Just like the Eighties, one’s social and artistic life is increasingly connected in some way to “the struggle”. Attend the launch of Zapiro’s latest cartoon compilation, and this modest mensch is donating the evening’s proceeds (matched by his publishers, Double Storey) to the Treatment Action Campaign’s (TAC) treatment project. The funds raised that night would pay for the anti-retrovirals for one person for a year. An exhibition opens at the National Gallery, and there’s the crusading Pieter-Dirk Uys who’s educating a whole generation through his Aids struggle theatre, delivering the opening speech. The weekend is taken up by the excited chatter of people who attended the 46664 concert, who might not have given a toss about Aids before, but who are now indirectly linked to the “the struggle”.
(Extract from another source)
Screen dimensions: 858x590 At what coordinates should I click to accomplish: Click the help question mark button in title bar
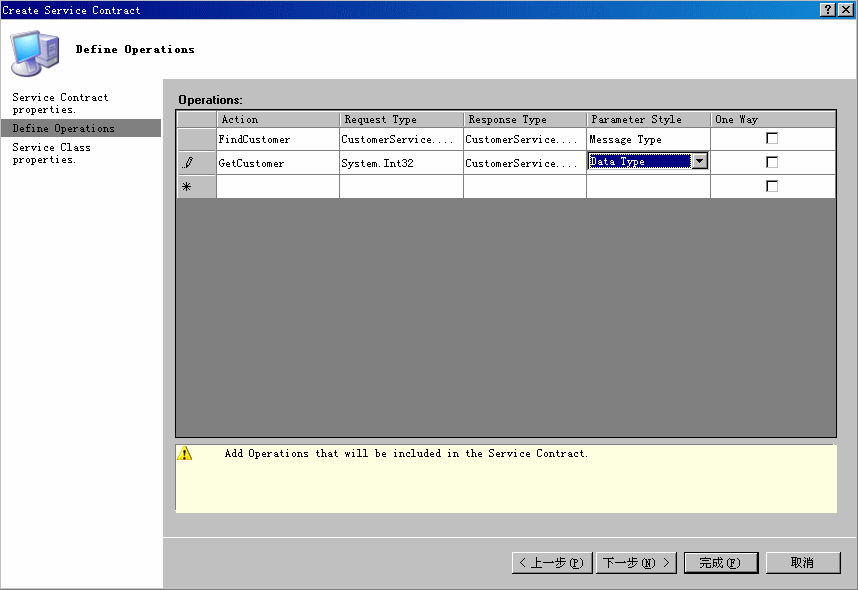pos(828,9)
Then there was the launch of two books, one an academic book, The Moral Economy of Aids in South Africa by Professor Nicoli Nattrass, and Long Life — HIV Positive Stories by the Bambanani Women’s Group. What an uplifting experience! Ordinary women telling emotional stories of survival. Simple, but moving drawings and photography celebrating life. No SIPs (Self-Important Persons); just a room full of modest doctor heroes who work in extremely challenging conditions, activist heroines who do not give up despite the odds, committed academics lending intellectual muscle to the Aids struggle, backroom artists equipping the voiceless with the creative means to speak powerfully, and scores of ordinary people of all colours who are concerned about winning this new struggle.
There is an organic, unforced non-racialism reminiscent of the Eighties. There is a deep sense of humanity; people are here for each other. Here is ubuntu in practice rather than as a cliché in some hollow moral regeneration pamphlet. Individuals are freely acknowledged and celebrated for their contributions irrespective of their colour. Leaders are respected for what they have done, rather than for positions that they occupy and that demand genuflection. The songs are vibrant. There is the confidence of people taking responsibility for their destinies. Here is a little oasis of what the struggle for a non-racial, non-sexist democracy was about. This is but one of the legacies of the TAC.
It is ironic that far from the modern palaces of power with their “what’s-in-it-for-me” morality and the distant cathedrals of empty moral-speak, a new morality is being forged that affirms life, that celebrates others and gives expression to the values of non-racialism and democracy, in the midst of a deadly disease that is passed on primarily through sexual activity. And in the midst of all this, music, visual art, theatre, craft, literature, film and dance are singing in protest, moving to life-affirming rhythms and painting fresh visions of what could be.